------ Information provided

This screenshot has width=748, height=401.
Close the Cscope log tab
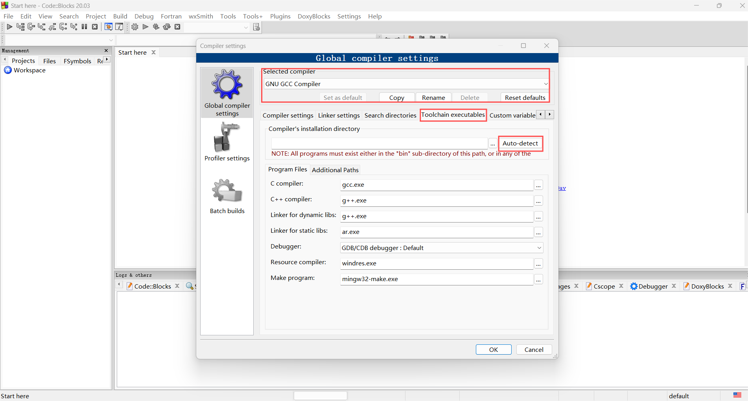pyautogui.click(x=621, y=286)
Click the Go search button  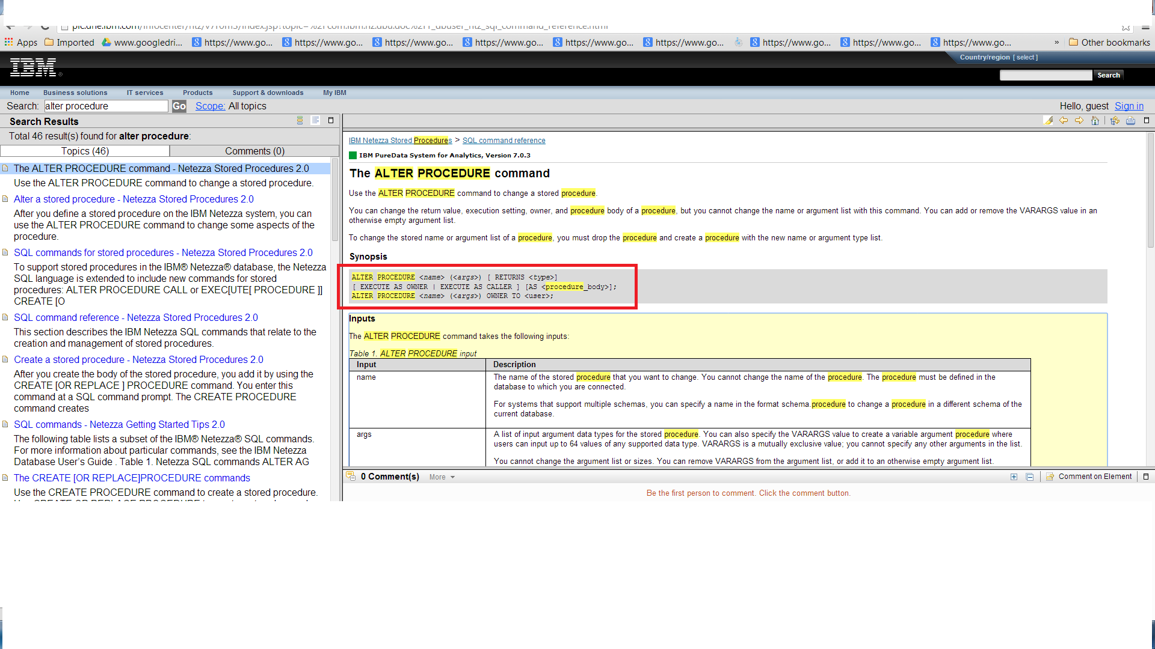click(179, 106)
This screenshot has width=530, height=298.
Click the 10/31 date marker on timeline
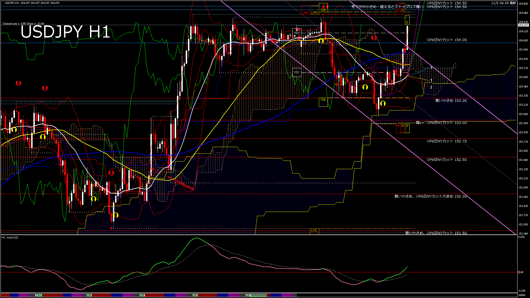click(38, 295)
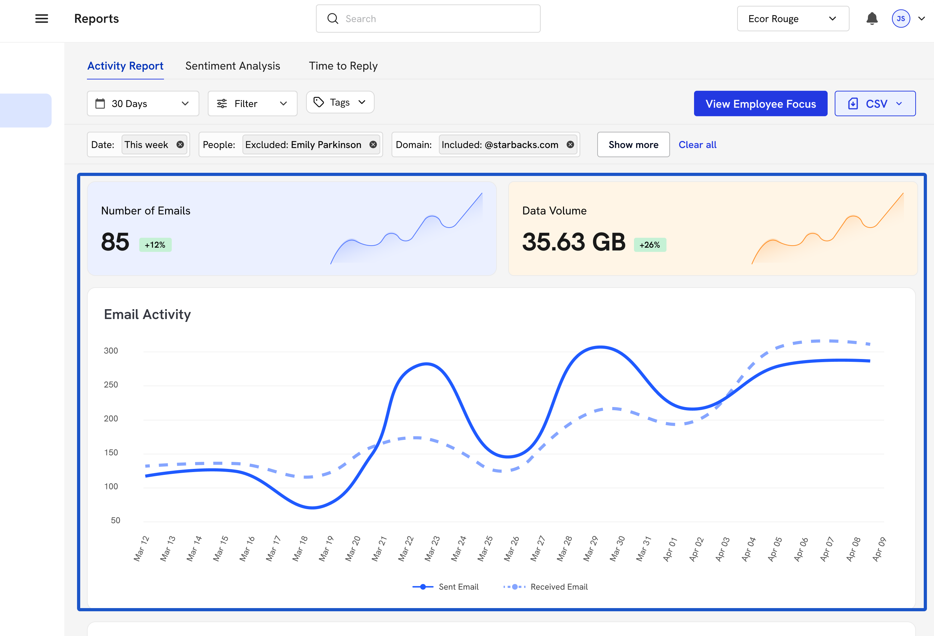Click the JS user avatar

[901, 18]
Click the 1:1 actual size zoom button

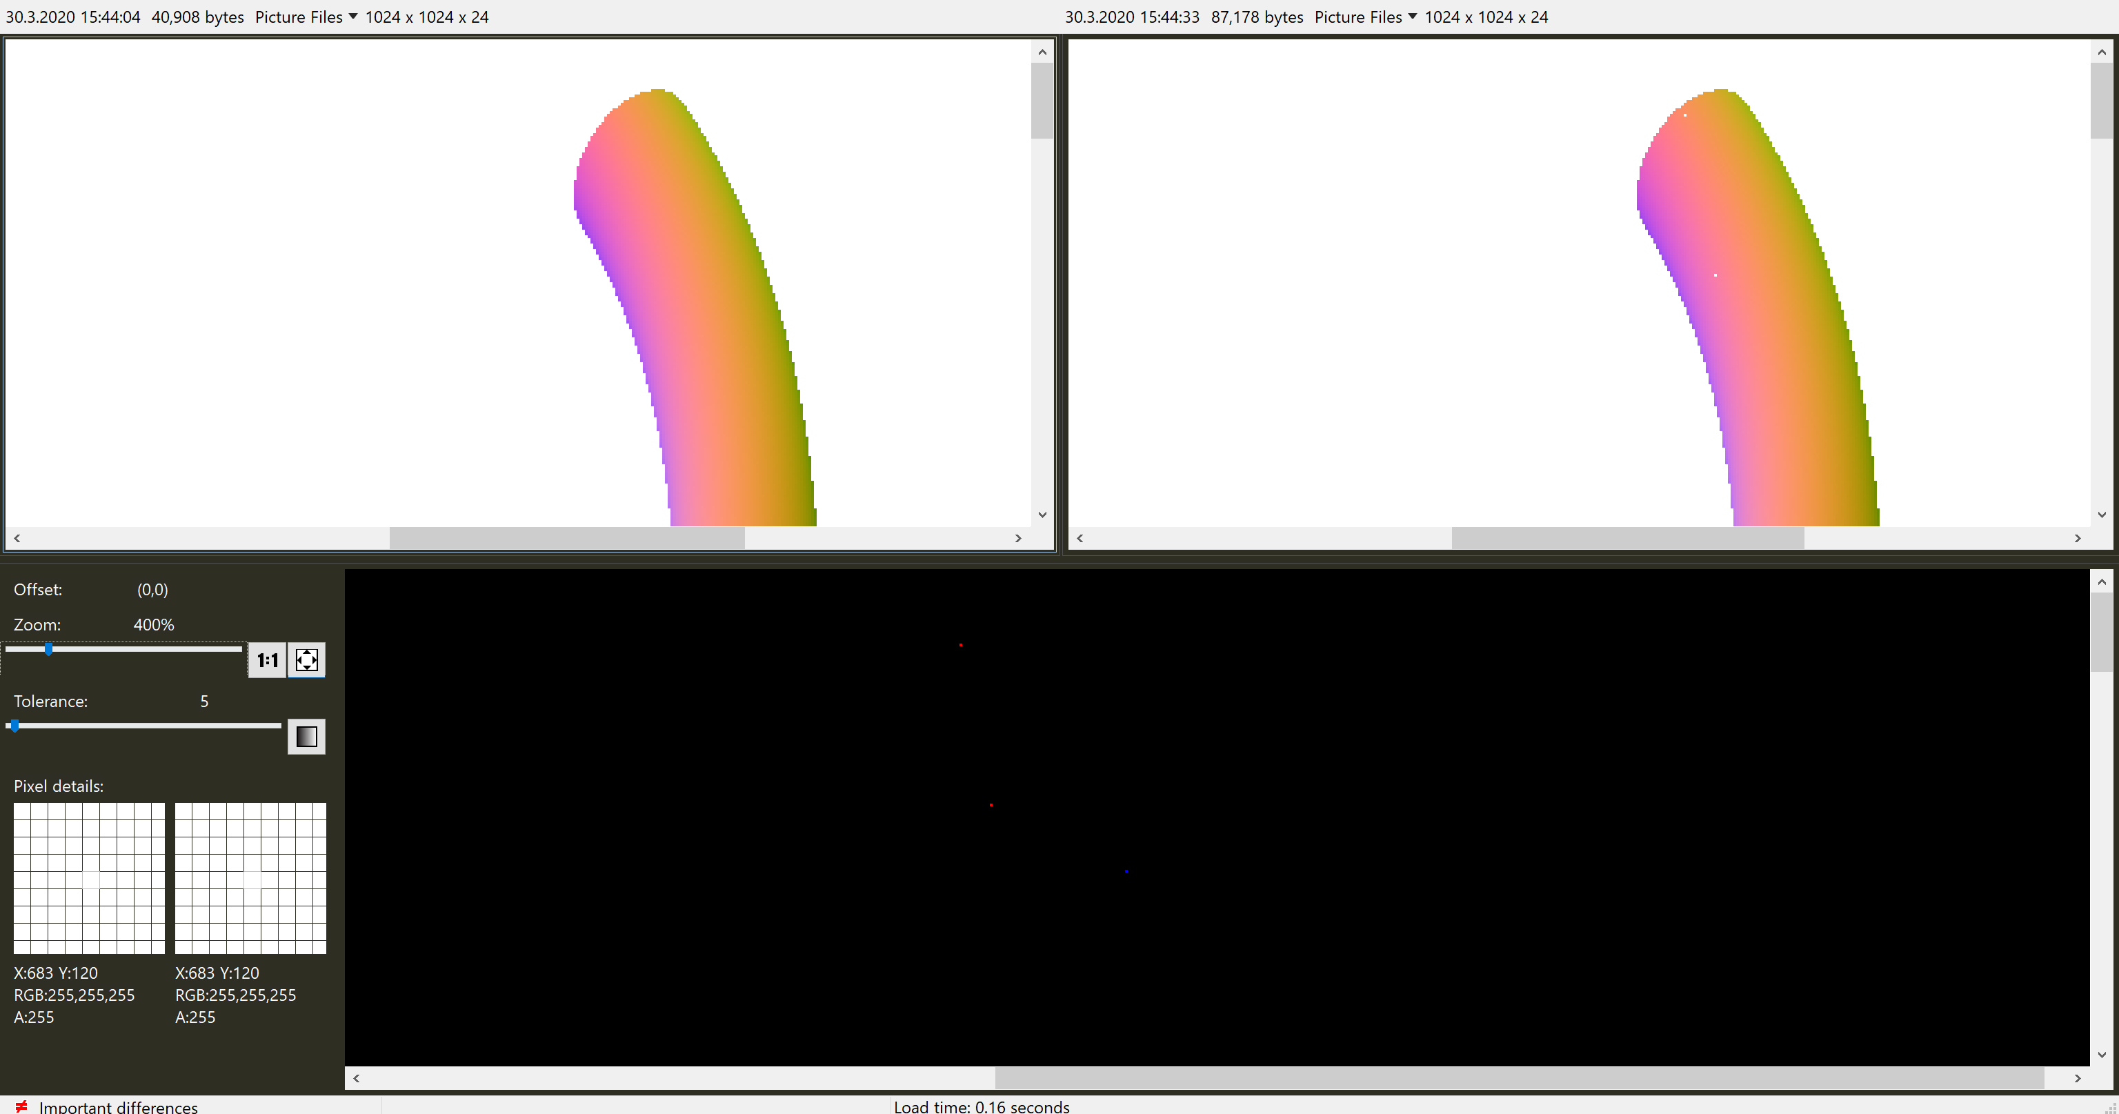coord(267,660)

------------

» **What is expected**:
Every line above that includes the word "This" must appear in the answer.

» **Worked solution**:
This screenshot has width=748, height=401.
This screenshot has width=530, height=298.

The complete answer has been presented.